_Task to carry out_. Rewrite the material below with "coordinates" changed to "position" and everything else kept as it is, omitting the pictures.

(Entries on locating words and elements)
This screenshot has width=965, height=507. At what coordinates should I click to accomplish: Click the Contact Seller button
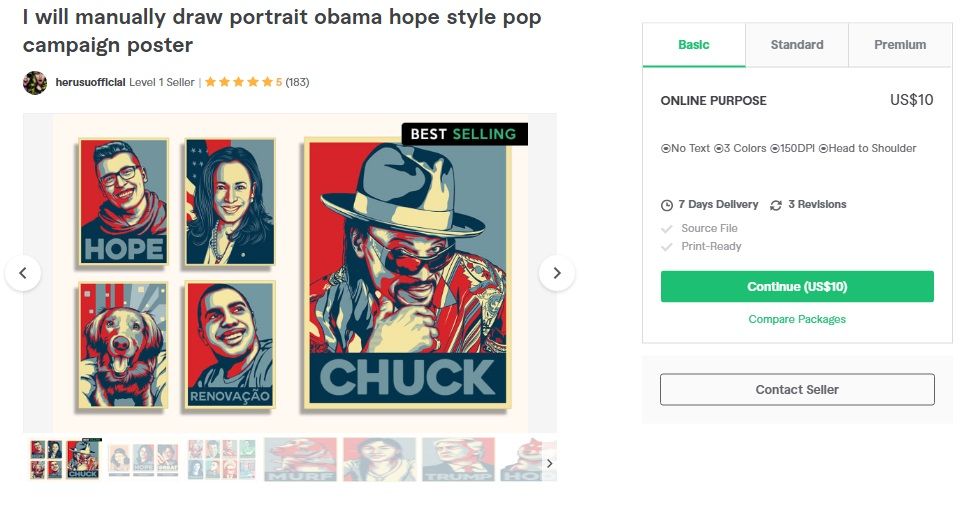[x=797, y=389]
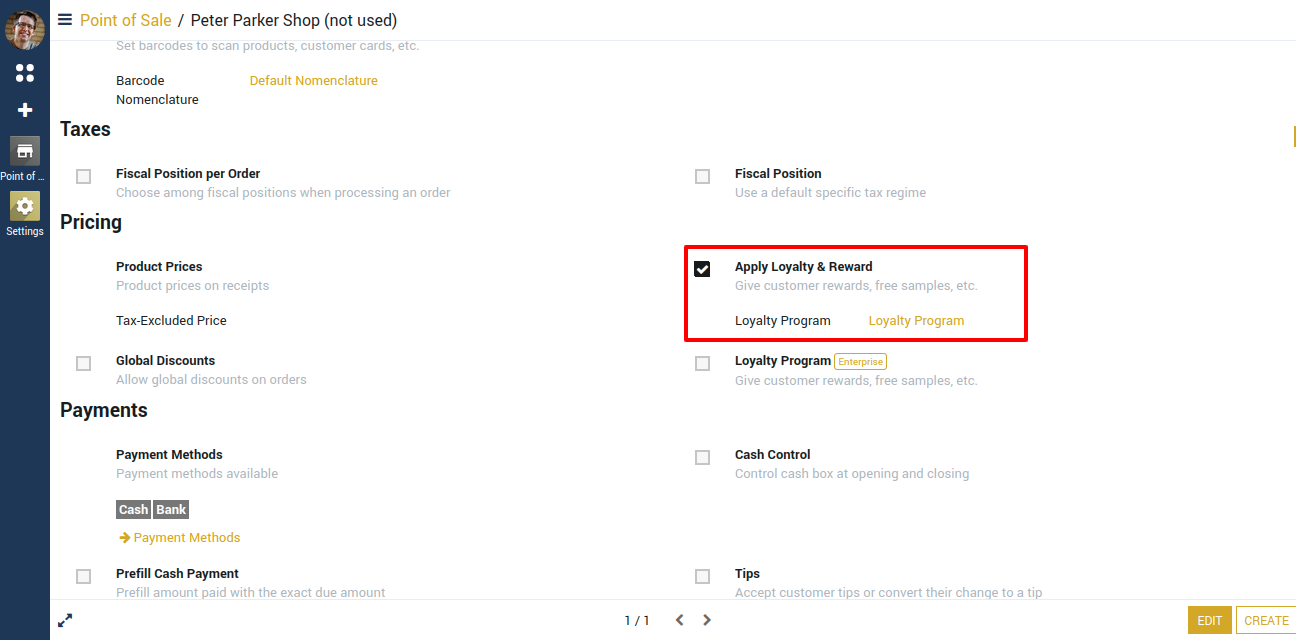This screenshot has height=640, width=1296.
Task: Uncheck Apply Loyalty & Reward checkbox
Action: 702,269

_Finished task_.
This screenshot has width=965, height=507. At what position should I click to accomplish: Click the Contact Seller button
[x=797, y=389]
This screenshot has height=640, width=1296.
Task: Uncheck Apply Loyalty & Reward checkbox
Action: 702,269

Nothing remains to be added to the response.